Leicester Cathedral clock fixed in time for Remembrance Day
The clock on Leicester Cathedral has been fixed in time for Remembrance Day.
On 11 October, thieves had stolen about two to three metres of copper wiring from the tower which had stopped the four-faced clock from working.
The Dean of Leicester, the Very Revd Vivienne Faull said the clock has an important role to play on Friday because it signals the start of a minute silence on Armistice Day.
Leicestershire Police said no-one has been arrest for the theft.
'Keep the silence'
There were concerns the clock, which had fallen victim to a metal theft, would not be fixed in time for the 11th hour on 11 November.

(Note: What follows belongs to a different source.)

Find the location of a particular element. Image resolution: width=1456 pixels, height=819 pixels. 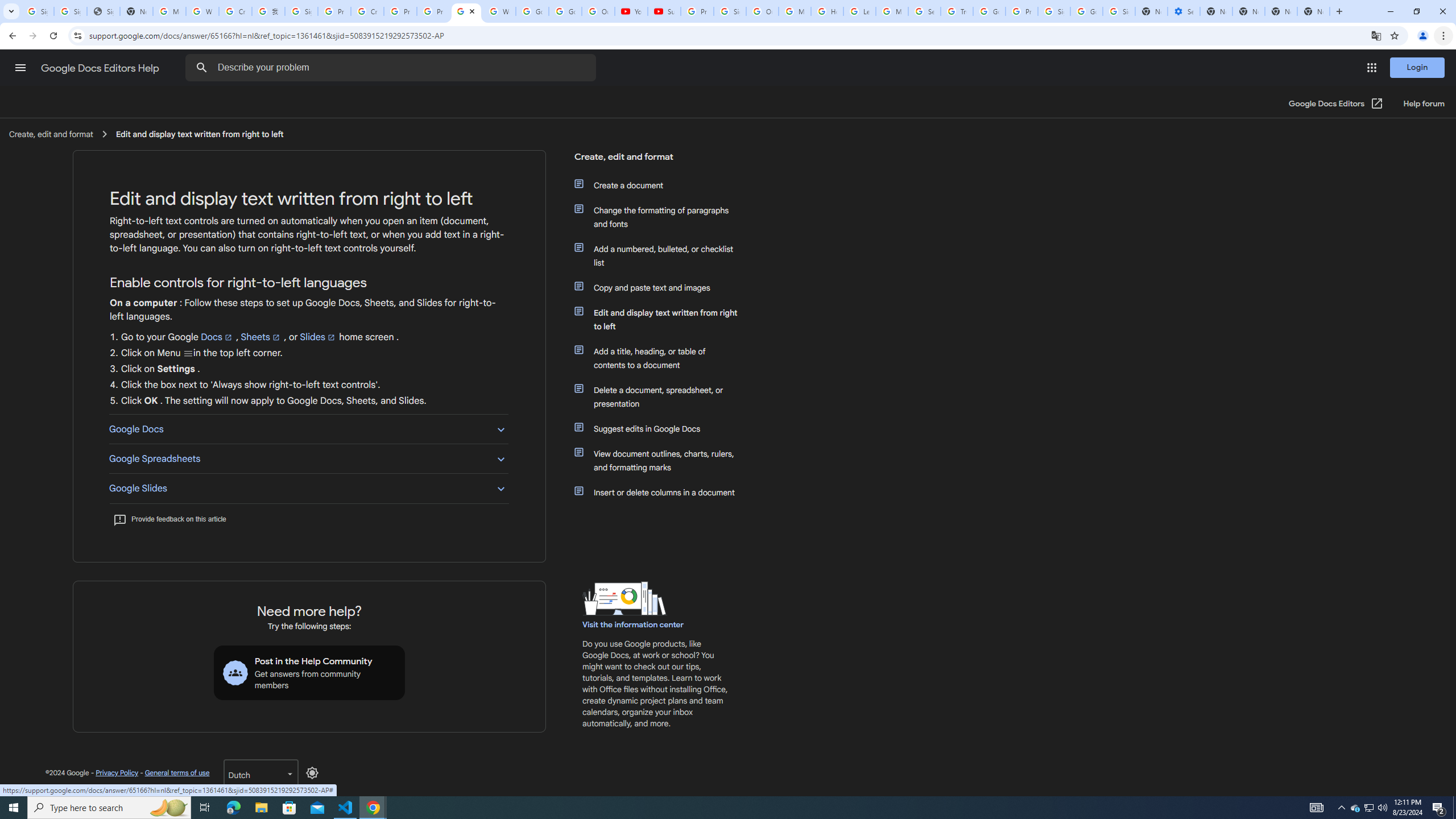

Traditionally, the clock chimes at 11:00 GMT to mark a minute silence on Poppy Day, to remember the members of the armed forces who have died in the line of duty since World War I.

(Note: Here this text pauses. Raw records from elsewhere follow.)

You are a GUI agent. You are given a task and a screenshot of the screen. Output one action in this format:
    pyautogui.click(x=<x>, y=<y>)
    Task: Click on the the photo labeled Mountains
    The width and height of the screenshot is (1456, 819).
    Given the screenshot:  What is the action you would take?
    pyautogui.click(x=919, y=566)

The Very Revd Vivienne Faull said people gathered at about 10:50 GMT at the cathedral on Remembrance Day "so we can all hear the clock chime at 11:00 GMT and then keep the silence together".

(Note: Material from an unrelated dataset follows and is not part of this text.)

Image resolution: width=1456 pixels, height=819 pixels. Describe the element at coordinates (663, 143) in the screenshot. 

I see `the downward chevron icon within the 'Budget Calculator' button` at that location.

She said although the repair cost about £2,000 the clock was "now working perfectly".
"I've missed it, it had been stuck at about 17:30 for a week or three and its really good not just to have the hand on the clock go round, but the chimes back too," she said.
"Almost unconsciously people in our part of the city in Leicester listen to the quarters and the hour and its a framework for their life and routine."
The Diocese hopes the "special armour plated wire", which replaced the stolen copper wire in the tower, would prevent further thefts.
"It's cost a bit more than we had anticipated, we had to replace the whole run right up to the belfry and up to the clock tower," the Very Revd Vivienne Faull said.